Pablo Reyero, que realizó la investigación, escribió el guión, hizo la cámara y produjo su película, vuelve al género documental, que tan bien conoce, desde su debut en la dirección con Dársena Sur (1998).
Y fueron motivos personales los que lo llevaron a entrevistar a los descendientes de Juan Calfucurá, líder de la Nación Mapuche, y viajó hasta Neuquén. Los relatos familiares e historias de vida que escuchó de chico lo llevaron a encarar esta producción, que le demandó cinco años, y que tiene el sustento de una narración tan mansa y tranquila como reveladora.
Los mapuches controlaron, entre 1874 y 1878, un largo corredor que comunicaba el Océano Atlántico con el Pacífico, y que manejaban la extracción de las Salinas Grandes. Pero la mal llamada Conquista del desierto diezmó a los habitantes originarios, que se refugiaron en el Paso San Ignacio.
Los mapuches, que habían ayudado al General San Martín en su gesta libertadora, con el correr de los años trataron de mantener su cultura, la figura del beato Ceferino Namuncurá, y hasta Newen, una piedra sagrada que habría sido, con sus poderes, la responsable de que no se haya exterminado el linaje de Calfucurá.

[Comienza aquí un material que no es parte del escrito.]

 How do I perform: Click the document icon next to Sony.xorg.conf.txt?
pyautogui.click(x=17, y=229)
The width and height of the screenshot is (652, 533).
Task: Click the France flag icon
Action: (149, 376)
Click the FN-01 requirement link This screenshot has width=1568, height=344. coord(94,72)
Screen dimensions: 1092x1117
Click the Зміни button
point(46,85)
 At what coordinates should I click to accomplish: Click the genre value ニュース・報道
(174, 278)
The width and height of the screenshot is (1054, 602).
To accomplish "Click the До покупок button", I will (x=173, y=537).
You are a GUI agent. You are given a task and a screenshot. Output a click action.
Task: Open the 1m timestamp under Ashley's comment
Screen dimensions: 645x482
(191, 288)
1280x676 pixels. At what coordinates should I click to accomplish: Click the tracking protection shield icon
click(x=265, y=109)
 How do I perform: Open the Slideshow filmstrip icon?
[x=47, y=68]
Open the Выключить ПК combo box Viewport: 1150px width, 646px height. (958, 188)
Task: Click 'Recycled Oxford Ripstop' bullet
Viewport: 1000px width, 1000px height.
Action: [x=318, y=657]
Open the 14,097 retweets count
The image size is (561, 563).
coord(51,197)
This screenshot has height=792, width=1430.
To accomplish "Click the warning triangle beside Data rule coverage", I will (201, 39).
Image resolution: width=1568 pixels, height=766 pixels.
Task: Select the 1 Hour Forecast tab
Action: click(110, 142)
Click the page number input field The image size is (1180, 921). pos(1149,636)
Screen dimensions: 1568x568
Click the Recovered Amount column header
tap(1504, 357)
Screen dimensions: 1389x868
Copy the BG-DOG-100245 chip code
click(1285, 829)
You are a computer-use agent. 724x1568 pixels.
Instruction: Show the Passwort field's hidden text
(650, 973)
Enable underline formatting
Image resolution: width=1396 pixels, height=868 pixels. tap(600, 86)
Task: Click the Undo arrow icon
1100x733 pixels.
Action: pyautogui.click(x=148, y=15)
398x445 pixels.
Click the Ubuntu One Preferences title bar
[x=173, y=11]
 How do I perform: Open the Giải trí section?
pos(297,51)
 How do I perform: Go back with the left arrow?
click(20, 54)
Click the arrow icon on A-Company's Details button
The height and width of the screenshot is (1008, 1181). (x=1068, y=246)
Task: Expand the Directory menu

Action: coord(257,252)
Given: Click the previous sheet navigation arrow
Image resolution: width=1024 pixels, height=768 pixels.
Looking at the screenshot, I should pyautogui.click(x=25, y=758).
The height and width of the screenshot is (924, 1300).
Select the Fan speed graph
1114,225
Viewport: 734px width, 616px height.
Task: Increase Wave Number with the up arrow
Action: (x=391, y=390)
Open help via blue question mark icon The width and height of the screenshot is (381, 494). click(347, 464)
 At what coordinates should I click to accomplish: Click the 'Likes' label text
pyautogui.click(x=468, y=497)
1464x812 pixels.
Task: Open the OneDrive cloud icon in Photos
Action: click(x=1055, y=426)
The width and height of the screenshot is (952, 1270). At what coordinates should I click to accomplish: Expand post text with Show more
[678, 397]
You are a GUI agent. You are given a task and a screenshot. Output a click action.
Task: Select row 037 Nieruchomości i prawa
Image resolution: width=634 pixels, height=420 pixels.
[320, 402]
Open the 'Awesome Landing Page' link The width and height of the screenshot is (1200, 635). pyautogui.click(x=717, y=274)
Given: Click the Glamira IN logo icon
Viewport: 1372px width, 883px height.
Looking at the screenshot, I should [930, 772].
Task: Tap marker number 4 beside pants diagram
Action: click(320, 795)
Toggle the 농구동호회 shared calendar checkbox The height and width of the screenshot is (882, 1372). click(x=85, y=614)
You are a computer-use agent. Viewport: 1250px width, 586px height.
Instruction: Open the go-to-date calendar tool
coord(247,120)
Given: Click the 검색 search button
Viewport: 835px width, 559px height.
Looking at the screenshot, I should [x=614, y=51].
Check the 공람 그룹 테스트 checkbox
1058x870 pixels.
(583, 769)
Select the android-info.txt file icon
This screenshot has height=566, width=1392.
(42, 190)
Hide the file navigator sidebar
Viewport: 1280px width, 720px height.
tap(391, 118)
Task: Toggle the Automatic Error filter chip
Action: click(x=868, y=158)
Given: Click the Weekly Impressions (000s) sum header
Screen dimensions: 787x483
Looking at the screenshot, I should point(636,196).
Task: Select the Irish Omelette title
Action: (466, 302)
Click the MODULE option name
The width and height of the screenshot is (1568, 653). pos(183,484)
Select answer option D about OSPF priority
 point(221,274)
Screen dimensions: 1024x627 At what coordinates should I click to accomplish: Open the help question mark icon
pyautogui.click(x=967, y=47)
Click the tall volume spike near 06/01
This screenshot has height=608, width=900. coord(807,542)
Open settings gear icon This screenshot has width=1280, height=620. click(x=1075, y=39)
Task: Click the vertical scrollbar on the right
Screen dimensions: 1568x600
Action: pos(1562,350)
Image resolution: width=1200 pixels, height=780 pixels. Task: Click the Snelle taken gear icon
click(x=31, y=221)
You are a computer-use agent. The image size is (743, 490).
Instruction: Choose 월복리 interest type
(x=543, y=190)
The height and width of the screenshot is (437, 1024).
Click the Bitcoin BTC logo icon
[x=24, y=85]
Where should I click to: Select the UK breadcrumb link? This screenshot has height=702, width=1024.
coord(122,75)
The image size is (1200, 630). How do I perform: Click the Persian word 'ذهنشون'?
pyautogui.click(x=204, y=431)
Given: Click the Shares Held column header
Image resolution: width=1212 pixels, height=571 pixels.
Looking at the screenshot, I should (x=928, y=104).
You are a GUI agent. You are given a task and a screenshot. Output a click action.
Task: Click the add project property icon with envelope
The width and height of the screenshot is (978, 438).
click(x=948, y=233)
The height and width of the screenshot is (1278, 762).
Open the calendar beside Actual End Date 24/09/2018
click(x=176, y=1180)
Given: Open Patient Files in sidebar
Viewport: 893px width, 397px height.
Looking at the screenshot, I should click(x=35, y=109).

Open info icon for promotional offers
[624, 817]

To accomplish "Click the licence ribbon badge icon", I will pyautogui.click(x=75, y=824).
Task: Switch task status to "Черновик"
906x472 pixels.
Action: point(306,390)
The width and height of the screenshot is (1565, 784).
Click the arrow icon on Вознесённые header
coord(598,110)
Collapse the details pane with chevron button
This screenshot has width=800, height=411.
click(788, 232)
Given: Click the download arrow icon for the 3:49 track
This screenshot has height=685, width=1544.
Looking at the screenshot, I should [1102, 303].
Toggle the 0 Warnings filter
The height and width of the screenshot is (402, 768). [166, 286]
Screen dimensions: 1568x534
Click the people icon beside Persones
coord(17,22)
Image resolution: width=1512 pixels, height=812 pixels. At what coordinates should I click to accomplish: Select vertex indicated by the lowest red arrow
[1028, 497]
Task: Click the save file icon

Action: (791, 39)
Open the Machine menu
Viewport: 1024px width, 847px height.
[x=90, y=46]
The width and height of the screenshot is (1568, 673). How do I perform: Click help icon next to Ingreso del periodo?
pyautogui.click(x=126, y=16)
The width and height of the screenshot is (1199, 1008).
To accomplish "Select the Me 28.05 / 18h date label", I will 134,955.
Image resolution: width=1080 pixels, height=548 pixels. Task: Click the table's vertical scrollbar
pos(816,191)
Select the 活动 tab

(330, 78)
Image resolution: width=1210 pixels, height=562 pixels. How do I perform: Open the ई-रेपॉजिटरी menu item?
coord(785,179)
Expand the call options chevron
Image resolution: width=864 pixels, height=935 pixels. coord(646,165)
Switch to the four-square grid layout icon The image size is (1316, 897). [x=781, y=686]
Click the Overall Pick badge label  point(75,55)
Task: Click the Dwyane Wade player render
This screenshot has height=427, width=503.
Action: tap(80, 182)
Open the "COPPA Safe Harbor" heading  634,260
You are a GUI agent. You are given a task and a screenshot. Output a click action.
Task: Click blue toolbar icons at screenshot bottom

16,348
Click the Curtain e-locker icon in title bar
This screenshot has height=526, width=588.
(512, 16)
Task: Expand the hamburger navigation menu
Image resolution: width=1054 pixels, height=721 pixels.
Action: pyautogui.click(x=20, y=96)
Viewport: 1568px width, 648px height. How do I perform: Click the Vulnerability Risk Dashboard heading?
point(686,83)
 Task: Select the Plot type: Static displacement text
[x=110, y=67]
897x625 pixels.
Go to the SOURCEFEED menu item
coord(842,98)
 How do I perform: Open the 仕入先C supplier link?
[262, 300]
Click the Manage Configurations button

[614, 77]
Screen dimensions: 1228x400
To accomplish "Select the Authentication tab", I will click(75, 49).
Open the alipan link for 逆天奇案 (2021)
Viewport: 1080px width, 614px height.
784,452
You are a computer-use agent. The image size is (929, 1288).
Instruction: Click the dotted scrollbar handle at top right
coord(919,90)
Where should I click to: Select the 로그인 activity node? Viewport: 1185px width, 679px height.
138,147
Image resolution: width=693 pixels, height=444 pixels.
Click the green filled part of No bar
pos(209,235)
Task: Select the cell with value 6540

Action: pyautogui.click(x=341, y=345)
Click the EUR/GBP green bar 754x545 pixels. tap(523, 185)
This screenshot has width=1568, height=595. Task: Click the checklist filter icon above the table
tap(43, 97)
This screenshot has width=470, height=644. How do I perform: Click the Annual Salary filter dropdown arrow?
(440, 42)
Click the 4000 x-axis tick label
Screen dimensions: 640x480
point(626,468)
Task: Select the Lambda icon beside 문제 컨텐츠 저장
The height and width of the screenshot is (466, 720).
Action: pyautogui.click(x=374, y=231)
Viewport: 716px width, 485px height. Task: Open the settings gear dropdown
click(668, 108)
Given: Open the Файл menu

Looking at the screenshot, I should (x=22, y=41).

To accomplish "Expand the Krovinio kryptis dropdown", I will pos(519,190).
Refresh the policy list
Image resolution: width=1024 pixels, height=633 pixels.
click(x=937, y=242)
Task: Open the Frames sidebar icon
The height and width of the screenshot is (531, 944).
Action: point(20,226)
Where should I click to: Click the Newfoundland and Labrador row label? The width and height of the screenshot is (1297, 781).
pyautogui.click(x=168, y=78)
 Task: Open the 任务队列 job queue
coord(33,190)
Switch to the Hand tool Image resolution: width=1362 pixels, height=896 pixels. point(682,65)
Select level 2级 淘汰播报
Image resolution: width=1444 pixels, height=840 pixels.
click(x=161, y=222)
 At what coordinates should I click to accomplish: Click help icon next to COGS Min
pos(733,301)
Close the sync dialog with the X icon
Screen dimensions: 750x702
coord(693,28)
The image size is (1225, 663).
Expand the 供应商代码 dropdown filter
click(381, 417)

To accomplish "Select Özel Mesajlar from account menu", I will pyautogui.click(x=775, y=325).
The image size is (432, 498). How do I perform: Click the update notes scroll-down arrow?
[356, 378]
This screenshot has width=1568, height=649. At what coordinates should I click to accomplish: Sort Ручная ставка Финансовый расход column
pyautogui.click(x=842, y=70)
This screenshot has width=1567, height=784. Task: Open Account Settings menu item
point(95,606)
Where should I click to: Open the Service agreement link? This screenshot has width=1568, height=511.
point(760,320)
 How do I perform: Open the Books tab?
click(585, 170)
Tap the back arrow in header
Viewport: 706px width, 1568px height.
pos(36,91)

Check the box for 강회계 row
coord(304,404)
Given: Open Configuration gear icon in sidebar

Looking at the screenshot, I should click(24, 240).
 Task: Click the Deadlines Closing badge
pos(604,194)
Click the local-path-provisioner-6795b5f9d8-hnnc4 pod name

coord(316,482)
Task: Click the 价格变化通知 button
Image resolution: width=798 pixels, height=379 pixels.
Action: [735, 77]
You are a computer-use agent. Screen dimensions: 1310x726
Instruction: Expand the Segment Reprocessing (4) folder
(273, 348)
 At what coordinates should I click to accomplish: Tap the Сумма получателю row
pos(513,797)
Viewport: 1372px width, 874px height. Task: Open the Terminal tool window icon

Las necesidades no satisfechas de esa familia, que cuenta con planes de apoyo del gobierno, que vende chivos cuando puede, y que también sobrevive como puede, pasan a ser otros ejes del relato. Los testimonios en primera persona, recortados sobre la magnífica geografía del lugar, generan una sensación de extrañeza. De admiración, pero también de impotencia.